In [None]:
#import libraries
import pandas as pd
import numpy as np
import seaborn as sns
import matplotlib.pyplot as plt

In [None]:
#load the dataset
data = pd.read_csv(r'Thesis data\data_app_cat-241.csv', dtype='unicode')

In [None]:
#create month column
data['month'] = pd.to_datetime(data['startTime']).dt.month

Data cleaning 

In [None]:
#group the data by studentID, session, month

sessions = data.groupby(['StudentID'])['session', 'month'].nunique().reset_index()

In [None]:
#remove participants with less than 200 sessions and less than 3 months participation in the study

cleaned = sessions[(sessions['session'] > 200)]

cleaned = cleaned[(cleaned['month']>=3)]

In [None]:
#filter only the students who participated more than 3 months and have more than 200 sessions

new_data = data[data['StudentID'].isin(cleaned['StudentID'])]



Exploratory Data Analysis

In [None]:
student_session =new_data.groupby(['StudentID'])['session'].nunique().reset_index()

In [None]:
#create a density plot to see the sessions distribution


sns.kdeplot(cleaned['session'], shade=True)

#add labels and title
plt.xlabel('X-axis')
plt.ylabel('Density')
plt.title('Density Plot')

plt.xlim(0, max(cleaned['session']))


plt.show()

In [None]:
#create a barplot to see the most active months of phone usage

sns.histplot(cleaned['month'])

#add labels and title
plt.xlabel('X-axis')
plt.ylabel('Density')
plt.title('Density Plot')

plt.xlim(min(cleaned['month']), max(cleaned['month']))

plt.show()

In [None]:
#Plot of the monimum, maximum and average session 

min_session = student_session['session'].min()
max_session = student_session['session'].max()
average_session = student_session['session'].mean()

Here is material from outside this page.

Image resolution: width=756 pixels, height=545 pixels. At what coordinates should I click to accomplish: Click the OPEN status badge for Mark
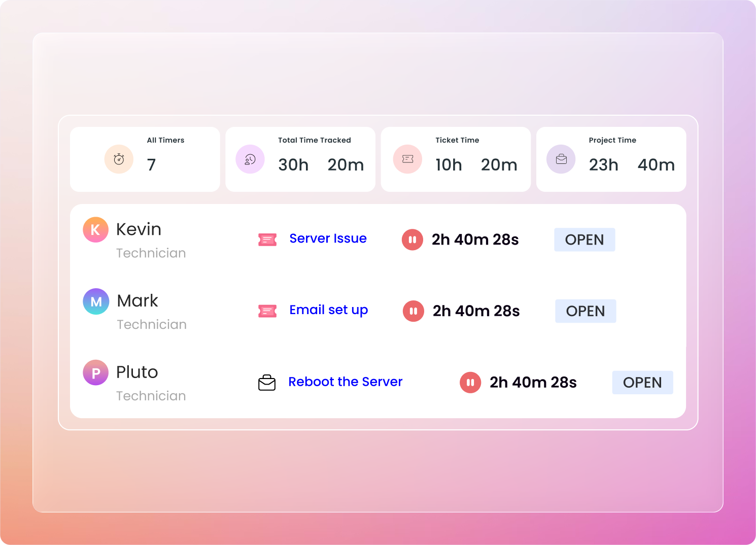586,311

#create a DataFrame for the statistics
statistics_df = pd.DataFrame({'Statistics': ['Minimum', 'Maximum', 'Average'],
                              'Session': [min_session, max_session, average_session]})

#display the table
statistics_df

In [None]:
student_month =new_data.groupby(['StudentID'])['month', 'session'].nunique().reset_index()

In [None]:
#percentage of students who participated for 3-4 months and students who participated for 5-6 months

import matplotlib.pyplot as plt

#calculate the number of people who participated for 3 and 4 months
three_four_months_count = len(student_month[(student_month['month'] <= 3) & (student_month['month'] <= 4)])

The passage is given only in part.